*Work to complete*.
Please copy out the lines of every entry below word for word, leaving out the pictures.

*Material shown*.

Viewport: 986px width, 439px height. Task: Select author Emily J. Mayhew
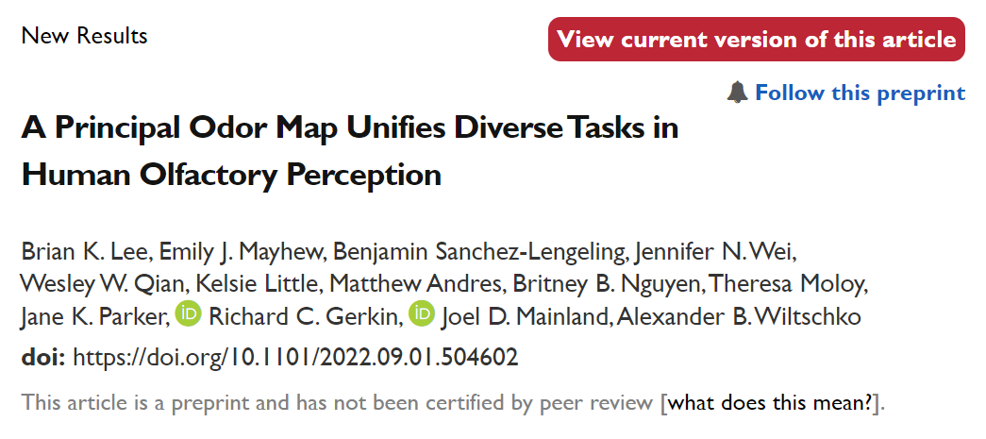pos(241,251)
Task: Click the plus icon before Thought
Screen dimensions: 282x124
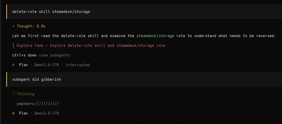Action: click(x=13, y=26)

*Worked solution*.
Viewport: 986px width, 439px height. Task: Select author Emily J. Mayhew
pos(241,251)
Task: Click the plus icon before Thought
Screen dimensions: 282x124
Action: click(x=13, y=26)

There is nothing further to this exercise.